Data to use.
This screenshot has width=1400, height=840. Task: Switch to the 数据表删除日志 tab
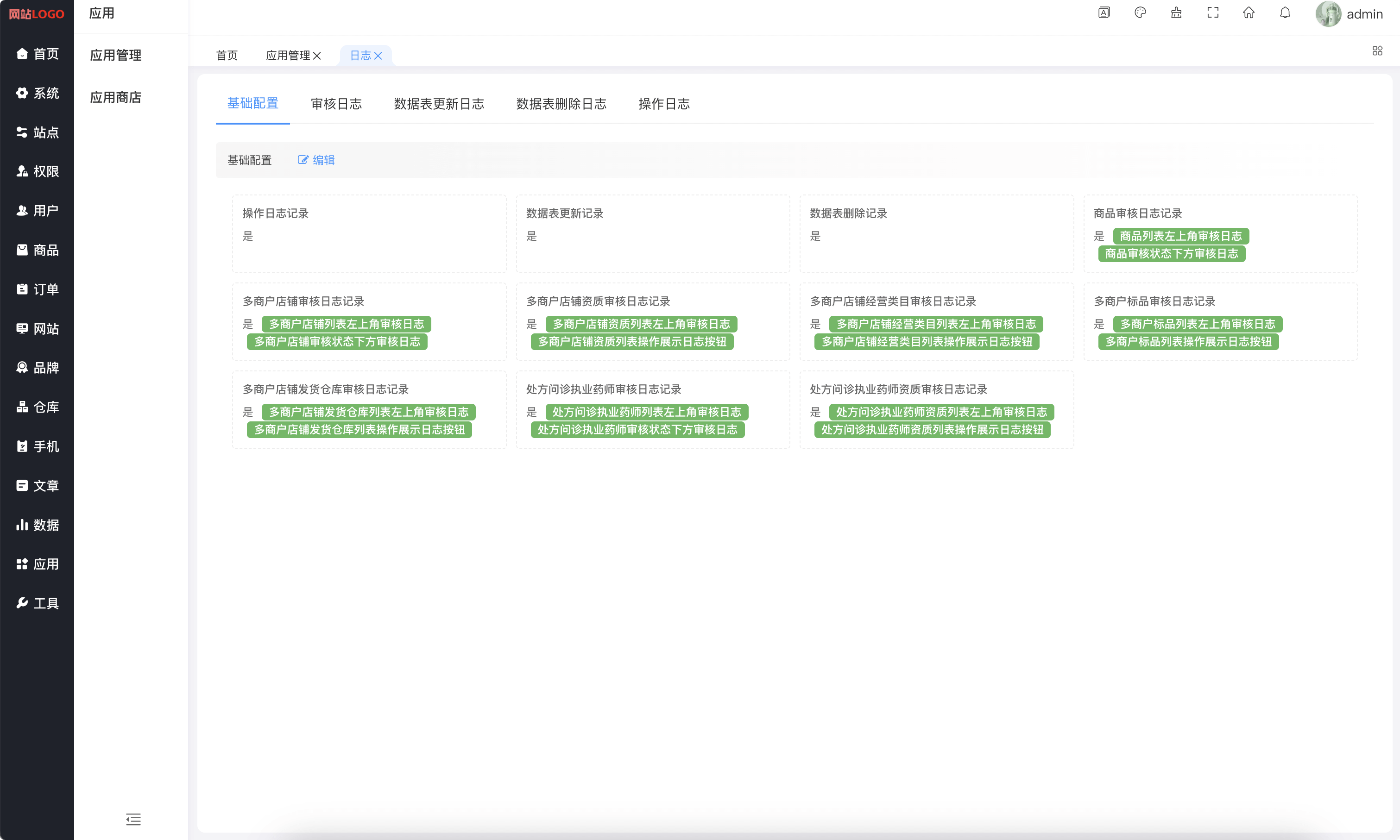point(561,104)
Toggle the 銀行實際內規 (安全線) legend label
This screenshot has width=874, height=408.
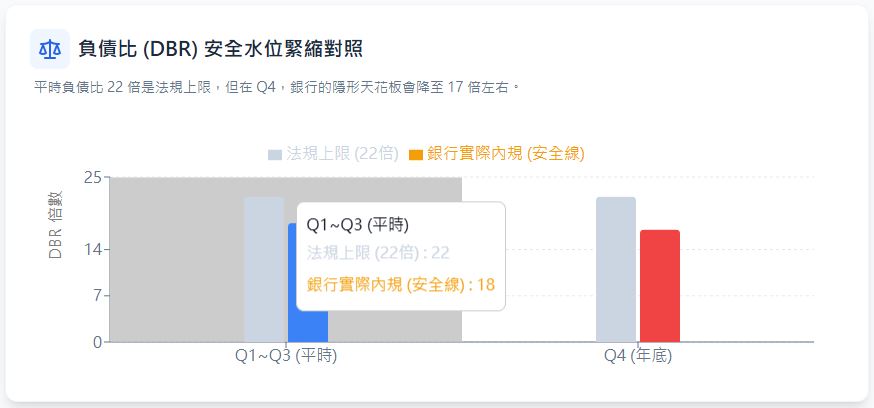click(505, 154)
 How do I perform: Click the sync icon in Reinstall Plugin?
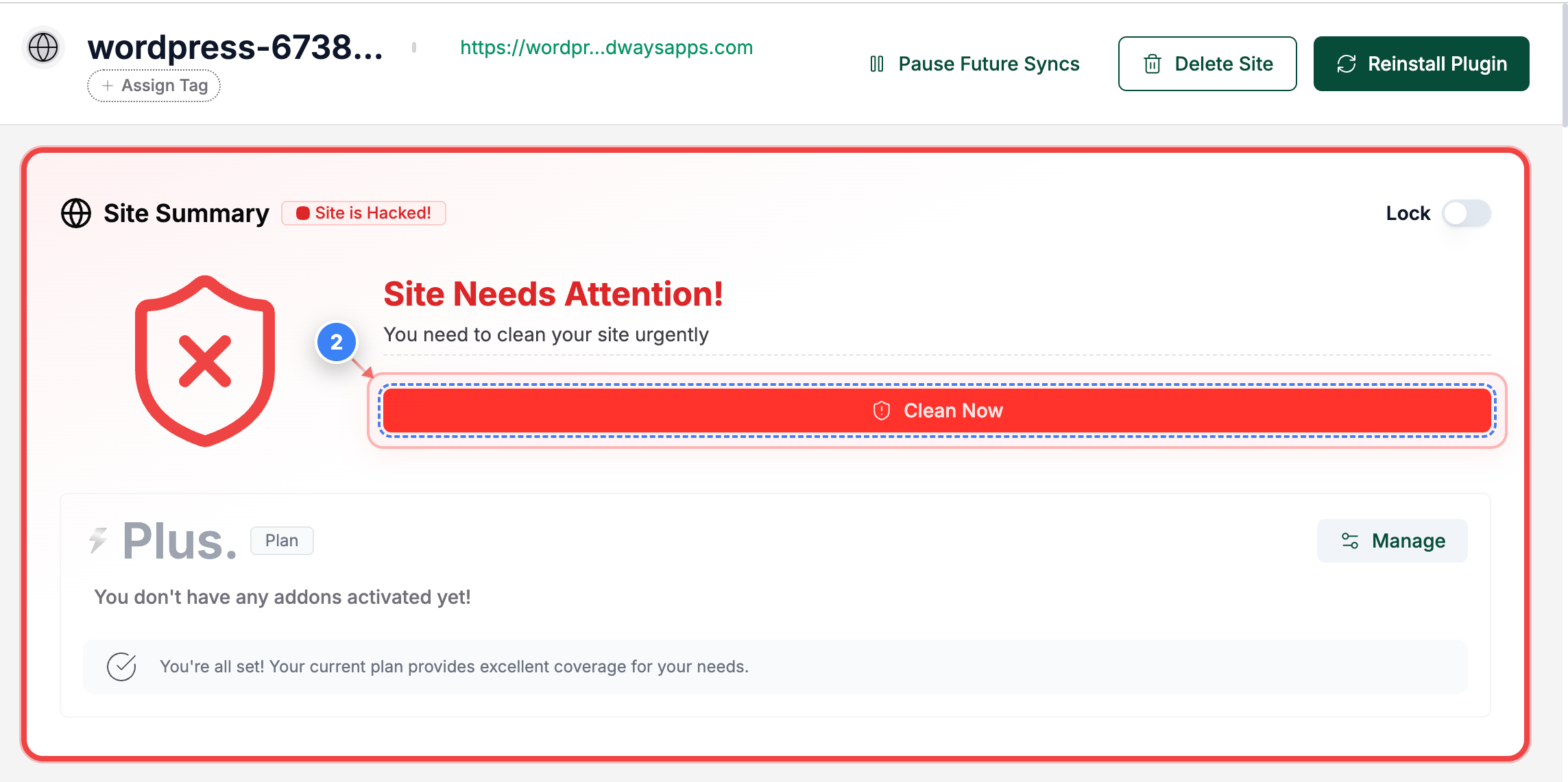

---

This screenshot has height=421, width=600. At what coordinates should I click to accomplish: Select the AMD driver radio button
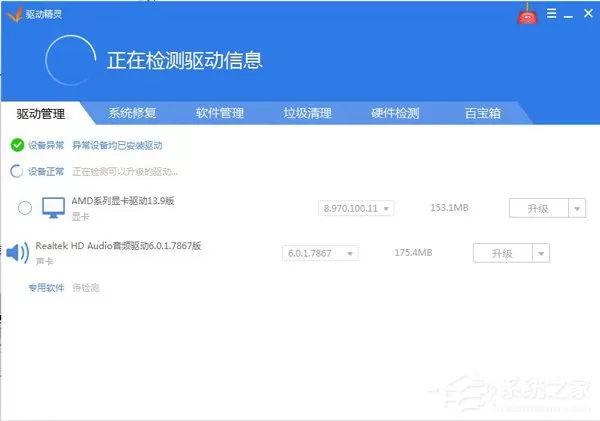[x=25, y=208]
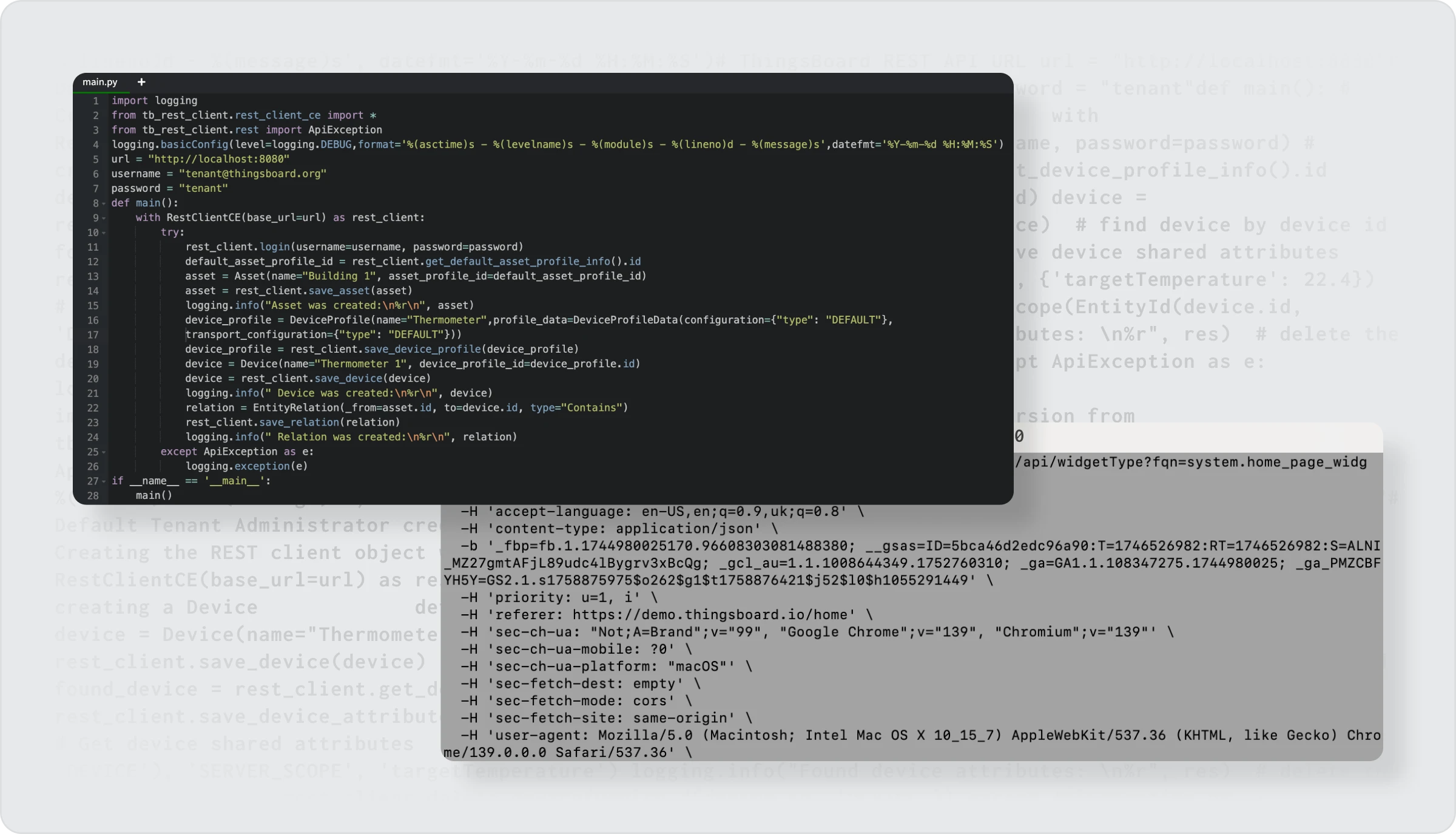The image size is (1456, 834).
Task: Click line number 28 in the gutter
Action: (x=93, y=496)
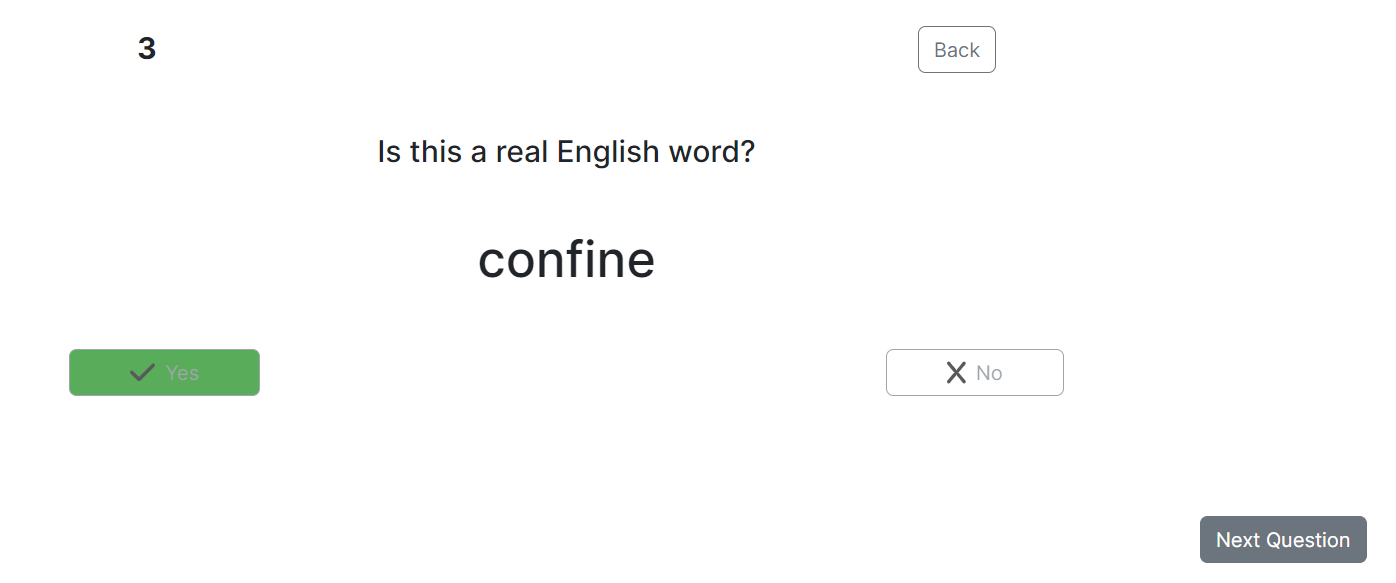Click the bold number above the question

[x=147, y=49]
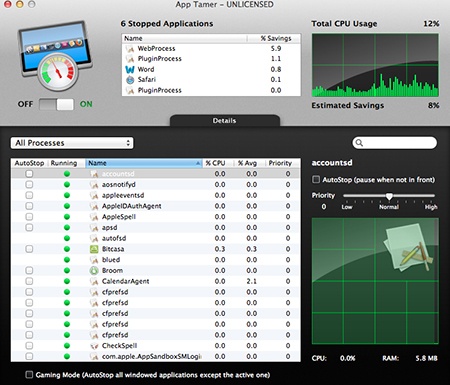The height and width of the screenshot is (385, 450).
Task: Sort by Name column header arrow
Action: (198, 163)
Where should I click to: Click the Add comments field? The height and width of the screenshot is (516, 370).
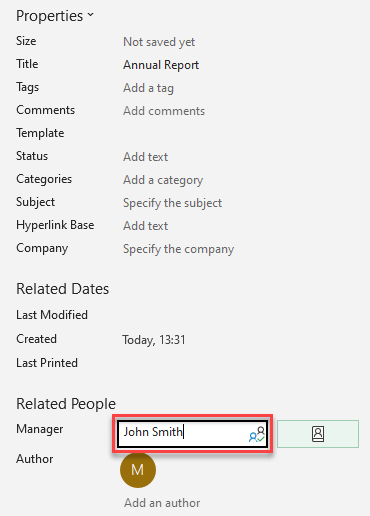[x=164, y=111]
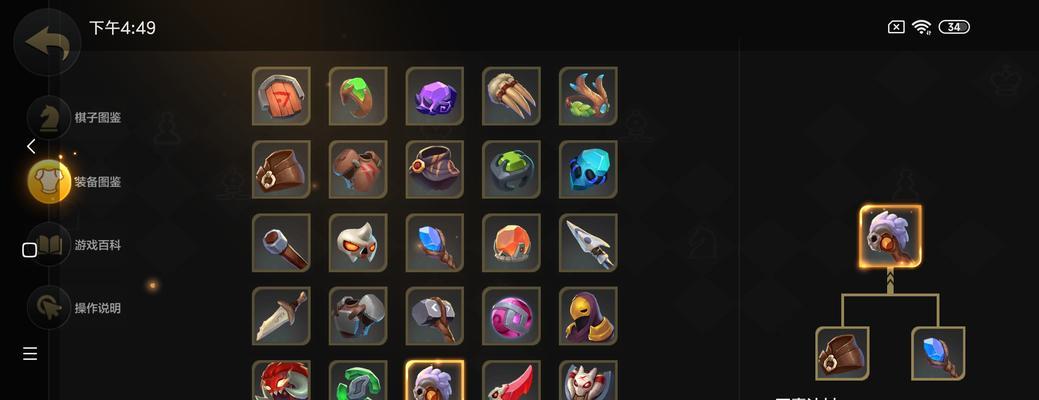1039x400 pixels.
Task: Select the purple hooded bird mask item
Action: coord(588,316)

Task instructions. Reproduce the material without alteration, covering everything from the line containing "Toggle the 銀行實際內規 (安全線) legend label" down to the line containing "How do I perform: Click", both included, and omit the pictures from your answer.

Output for this task.
Toggle the 銀行實際內規 (安全線) legend label
This screenshot has width=874, height=408.
click(505, 154)
 How do I perform: Click the sync icon in Reinstall Plugin?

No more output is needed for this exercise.